3. Water Bath Process
Place jars in a boiling water bath canner, ensuring they are submerged by at least 1 inch of water. Bring the water back to a full boil and process for 10 minutes (adjust for altitude: add 5 minutes for 1,000–3,000 feet, 10 minutes for 3,000–6,000 feet, etc.).
4. Cool and Store
Carefully remove jars using a jar lifter. Place them on a towel-lined counter and let them sit undisturbed for 12–24 hours. Check seals by pressing down on the center of each lid—if it doesn’t pop back, it’s sealed. Store your sealed jars in a cool, dark place for up to a year.
Tips for Success
-
Use bottled lemon juice for safe acidity—fresh lemon juice can vary in pH.
-
Strain carefully to keep the syrup clear and free of pulp or seeds.
-
Label your jars with the date and contents—especially helpful when making multiple fruit syrups.
If You Love Having Canned Fruit Syrup on Hand, Don’t Forget to Try Making Some Delicious Strawberry Simple Syrup too! Enjoy your canning adventure!
More Cherry Canning Recipes, YES PLEASE!!

Cherry Syrup
This post may contain affiliate links. As an Amazon Associate, I earn from qualifying purchases.
Equipment
- Ladle
Ingredients
- 13 cups Cherry juice
- 13 cups Water
- 4 cups Sugar
- 1/4 cup Lemon juice
Instructions
- In a large stock pot, combine the water and sugar. Bring to a boil, stirring to dissolve the sugar.
- Add the cherry juice and lemon juice to the stock pot.
- Reduce heat to medium and keep warm while preparing the canning jars.
- Fill the water bath canner and bring to a boil.

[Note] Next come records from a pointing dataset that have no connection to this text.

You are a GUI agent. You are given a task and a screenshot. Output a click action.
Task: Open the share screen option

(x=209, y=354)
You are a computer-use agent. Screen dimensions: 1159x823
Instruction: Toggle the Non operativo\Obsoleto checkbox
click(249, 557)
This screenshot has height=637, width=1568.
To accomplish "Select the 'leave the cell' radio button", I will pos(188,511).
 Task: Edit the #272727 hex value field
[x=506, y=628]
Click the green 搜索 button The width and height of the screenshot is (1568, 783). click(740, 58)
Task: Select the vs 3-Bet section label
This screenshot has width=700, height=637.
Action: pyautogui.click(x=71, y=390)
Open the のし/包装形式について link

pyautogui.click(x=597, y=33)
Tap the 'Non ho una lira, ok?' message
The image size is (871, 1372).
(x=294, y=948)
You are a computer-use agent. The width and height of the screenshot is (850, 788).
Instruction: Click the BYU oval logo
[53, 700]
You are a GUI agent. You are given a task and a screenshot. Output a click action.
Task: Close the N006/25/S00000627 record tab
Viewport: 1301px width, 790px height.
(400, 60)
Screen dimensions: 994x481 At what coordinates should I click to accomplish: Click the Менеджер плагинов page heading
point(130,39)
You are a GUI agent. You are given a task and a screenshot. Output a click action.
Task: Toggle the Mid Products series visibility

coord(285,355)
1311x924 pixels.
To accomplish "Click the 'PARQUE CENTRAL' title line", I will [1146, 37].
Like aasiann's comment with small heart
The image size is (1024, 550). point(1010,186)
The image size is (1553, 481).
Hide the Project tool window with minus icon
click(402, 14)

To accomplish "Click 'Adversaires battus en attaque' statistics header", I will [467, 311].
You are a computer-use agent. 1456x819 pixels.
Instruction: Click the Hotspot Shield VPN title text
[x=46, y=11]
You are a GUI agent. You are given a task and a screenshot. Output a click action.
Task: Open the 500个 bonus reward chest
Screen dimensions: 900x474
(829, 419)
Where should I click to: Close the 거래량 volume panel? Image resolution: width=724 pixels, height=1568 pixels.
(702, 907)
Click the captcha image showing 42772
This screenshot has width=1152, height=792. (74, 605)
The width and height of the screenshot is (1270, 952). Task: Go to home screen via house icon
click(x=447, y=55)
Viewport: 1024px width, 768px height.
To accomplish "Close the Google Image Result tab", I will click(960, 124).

- Wash all the jars, lids, and rings with very hot soapy water.
- Using a funnel and ladle, fill each jar, leaving 1/2 inch headspace.
- Wipe the tops of each jar with a clean paper towel.
- Place the lids on each jar and tighten the rings.
- Once the water bath is boiling, gently lower the jars into the water bath using the jar lifter.
- Place the lid on the water bath and process for 10 minutes.
- Remove the jars from the water bath and place on a towel lined cutting board to cool.
- The lids should seal on their own, leave the jars in place for 24 hours and check the seal. Any jars that did not seal should be refrigerated and used first.